From models to humans?	To test whether evolutionary theories for reproductive strategies apply to parasites, it is irrelevant whether parasites of humans or animals are investigated. However, to inform a medically, socially, and economically important disease such as malaria, it is necessary to verify whether evolutionary theories apply to human parasites. Details of parasite reproductive strategies are likely to vary across species [104], but if the same basic principles apply to lab models and diverse multicellular taxa, the assumption is that they also apply to human infecting Plasmodium spp. Simply observing that human parasite phenotypes correlate as predicted with variation in e.g. multiplicity of infection, is limited to revealing whether data are consistent with theory rather than testing its predictions. Elevating correlation to causation requires experimental perturbations of specific factors, demonstrating that parasites respond as expected, and that their responses return greater fitness than no response or alternative strategies.
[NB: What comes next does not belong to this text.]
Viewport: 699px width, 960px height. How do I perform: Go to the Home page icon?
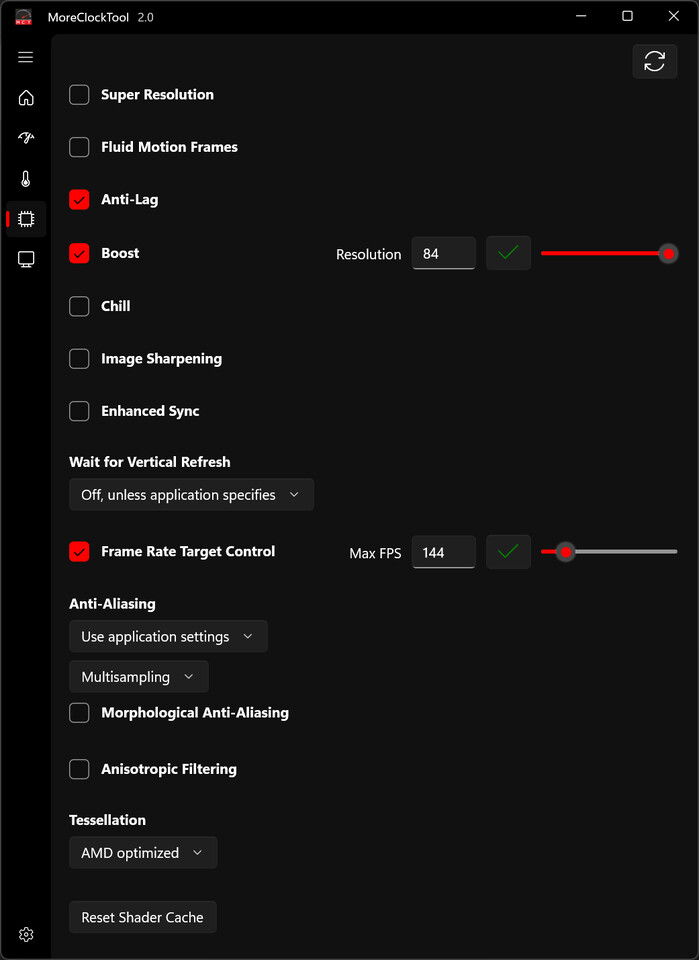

Testing how parasites respond to relevant environmental variation requires examining parasites in ecologically realistic settings. Clearly, this is more easily achieved using in vivo systems because the complexity of life inside a vertebrate host is captured. However, in vitro approaches do allow the environment to be tightly controlled to e.g. parse-out parasite and host contributions to parasite phenotypes and refine which cues parasites respond to. Natural infections of humans are defined by evolutionary and ecological realism but experimental possibilities are limited. Experiments are possible with natural infections of wild animals, including passerine birds [19,125] and lizards [43], and modest experiments might be compatible with human challenge models [126,127]. However, these systems are more challenging to work with than lab animal models, which therefore tend to be a more tractable “go-to” system for undertaking proof of principle studies.